*Activity*
Extract, exactly as written, the line that contains "The image size is (1500, 750)." and all lines after it through the end of the records. Omit pictures.

======== Source material

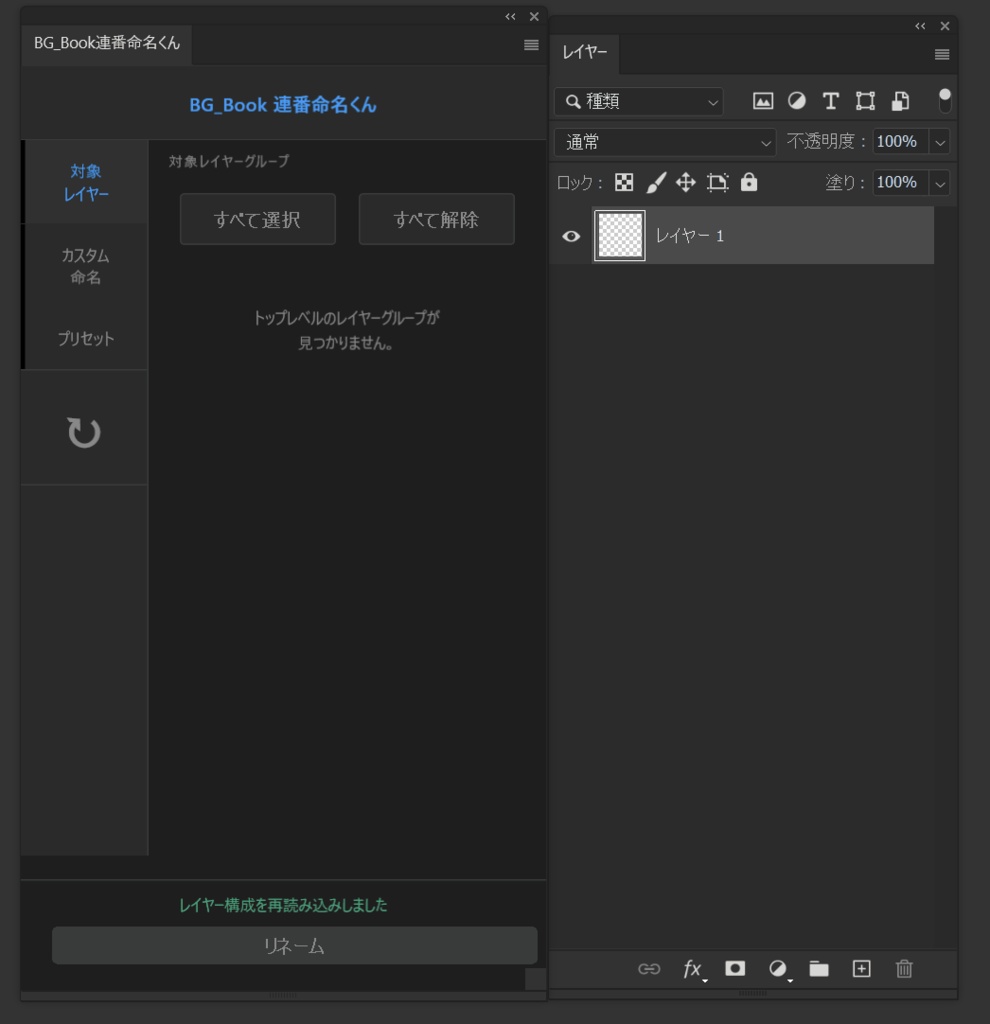This screenshot has width=990, height=1024.
Task: Create a new group folder
Action: tap(819, 968)
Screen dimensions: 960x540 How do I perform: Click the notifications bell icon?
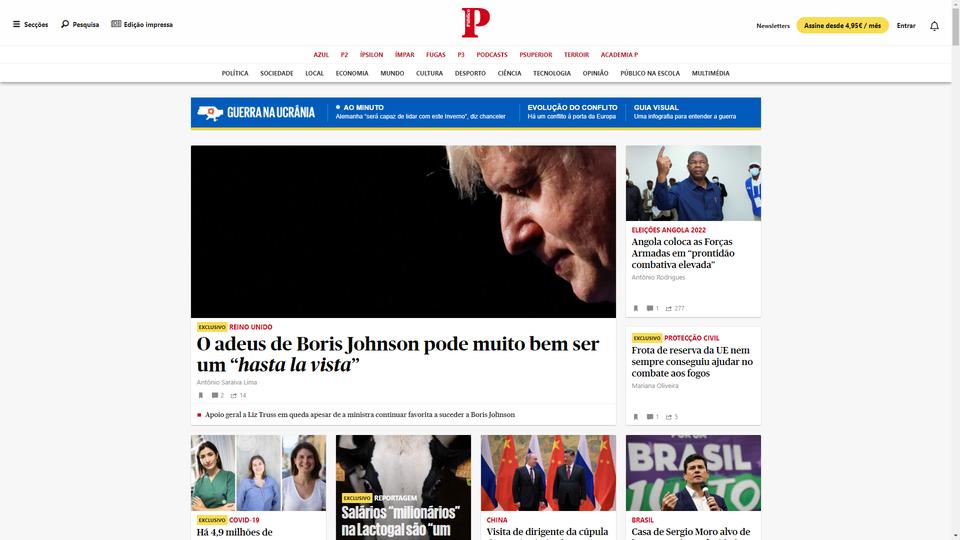point(934,26)
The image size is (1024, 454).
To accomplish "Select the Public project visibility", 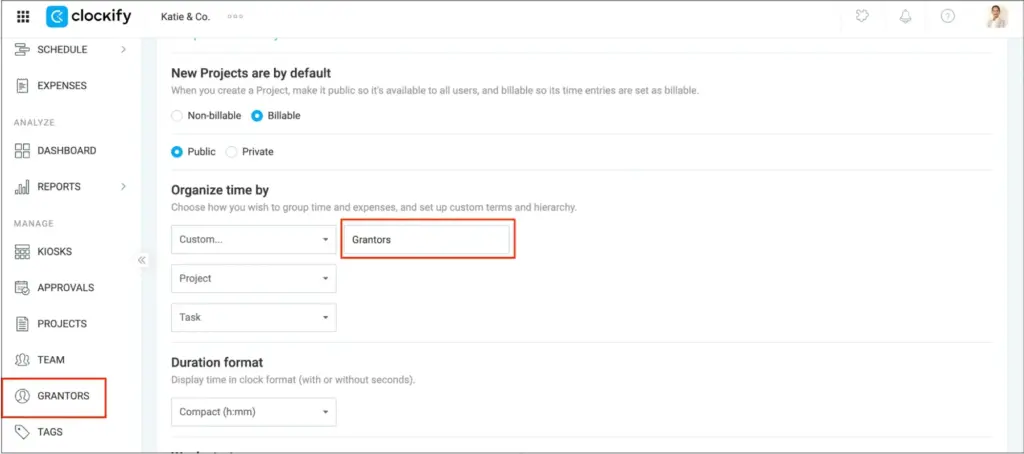I will (177, 152).
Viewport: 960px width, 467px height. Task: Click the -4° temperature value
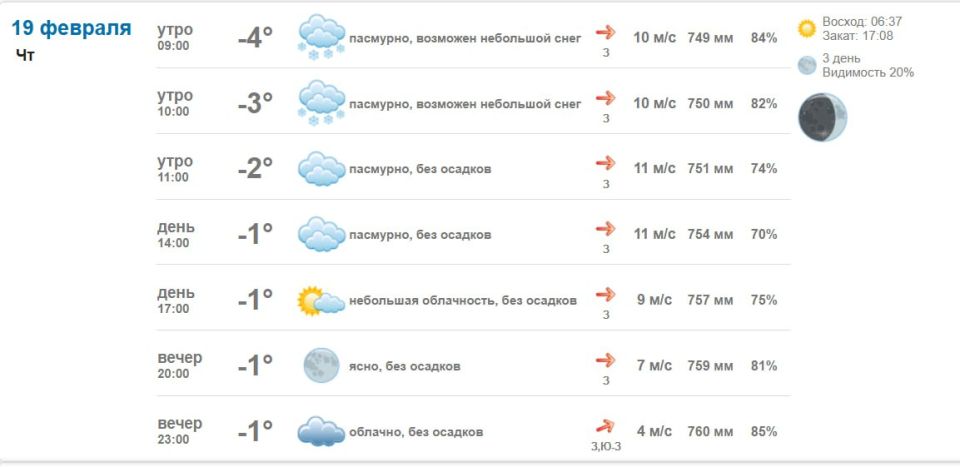[255, 38]
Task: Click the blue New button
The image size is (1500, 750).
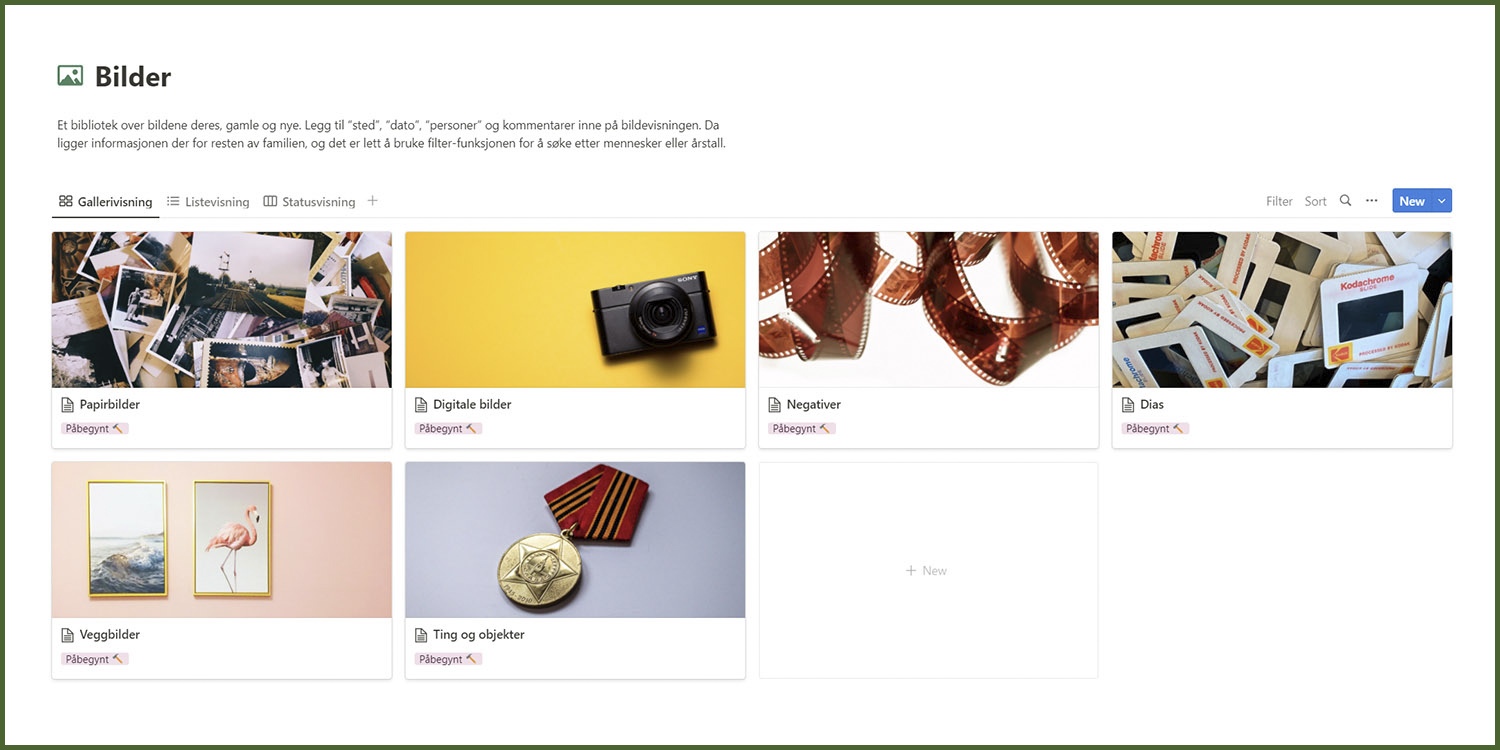Action: pyautogui.click(x=1412, y=201)
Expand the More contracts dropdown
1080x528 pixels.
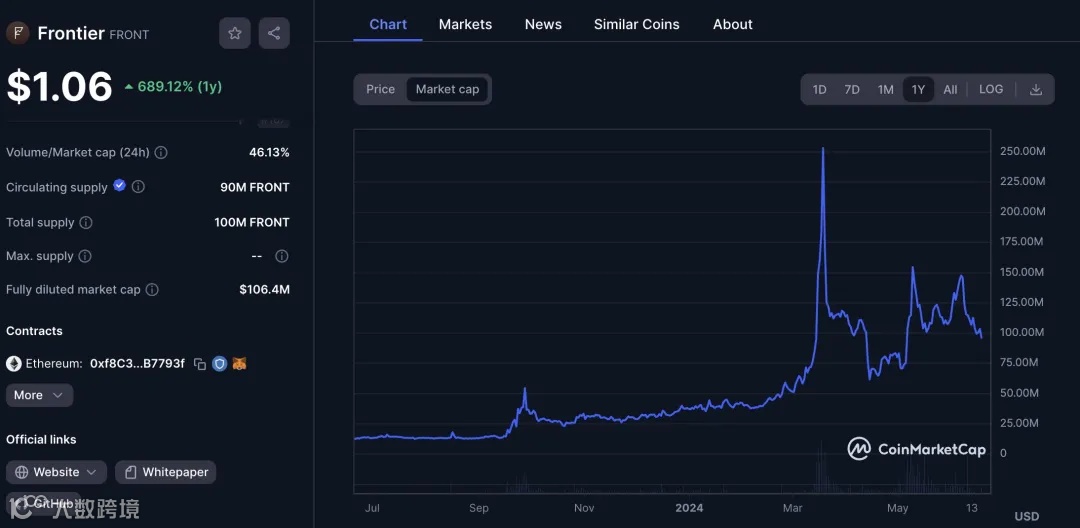tap(39, 395)
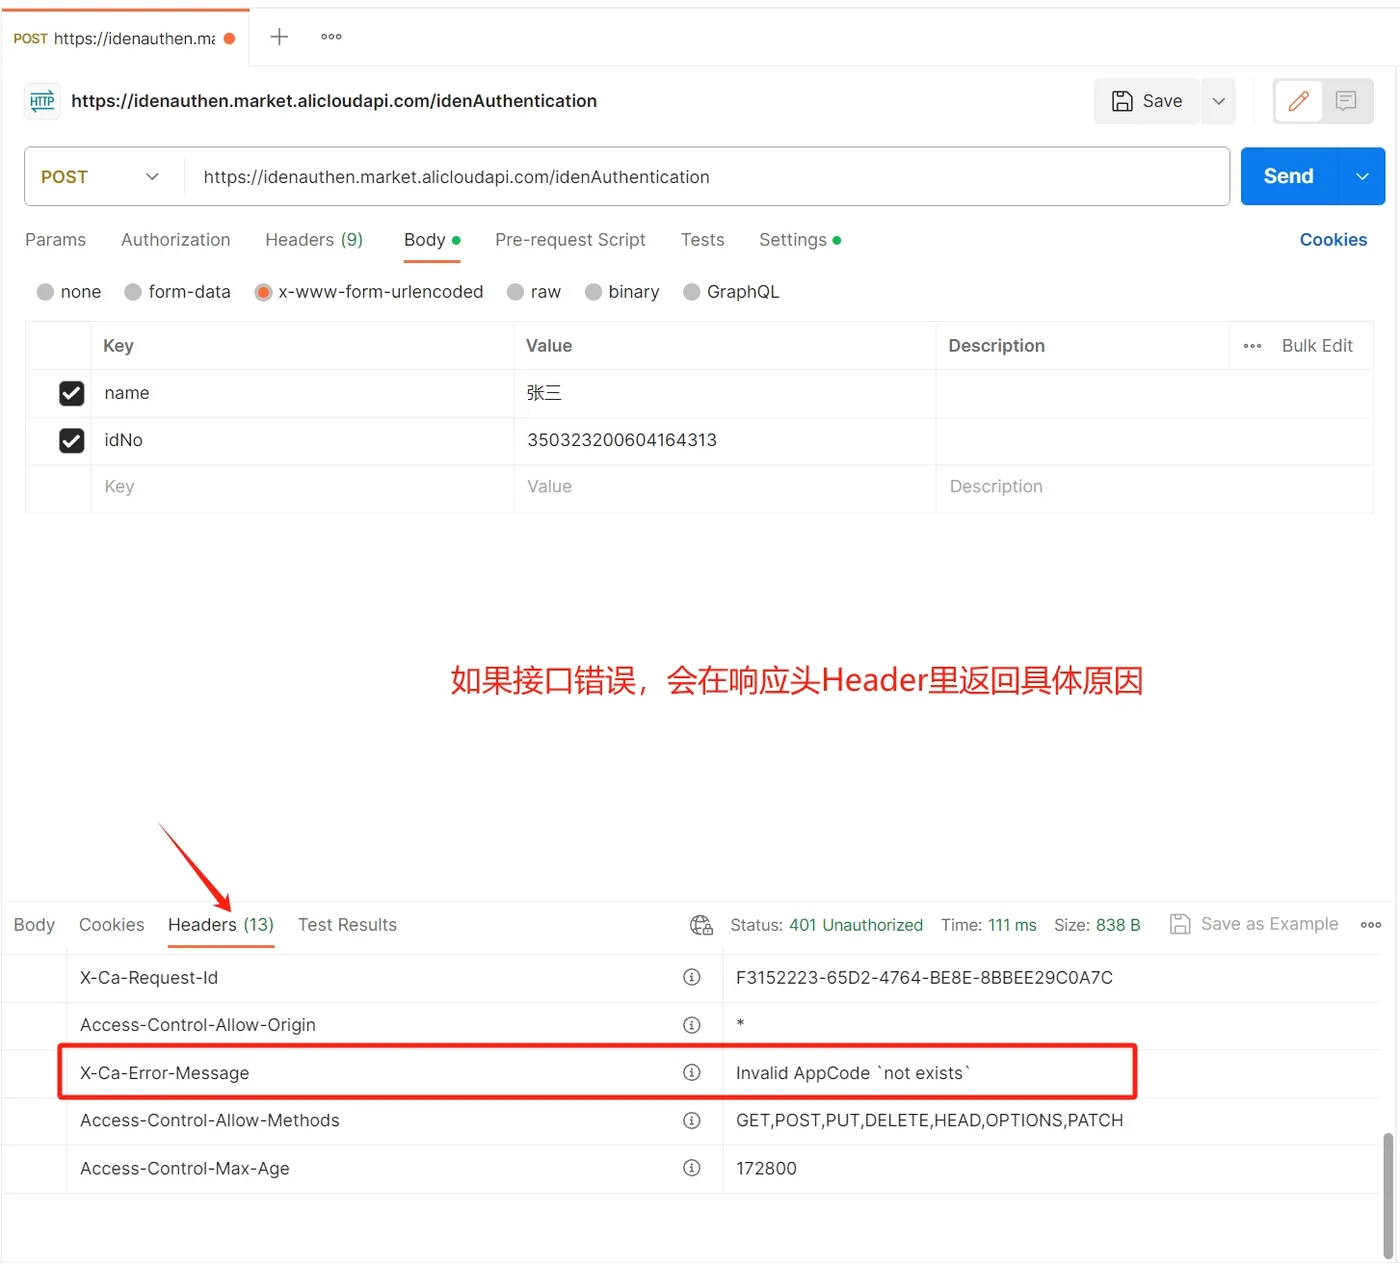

================

*Finished exercise*
The image size is (1500, 750).
Action: pyautogui.click(x=1412, y=201)
Expand the More contracts dropdown
1080x528 pixels.
tap(39, 395)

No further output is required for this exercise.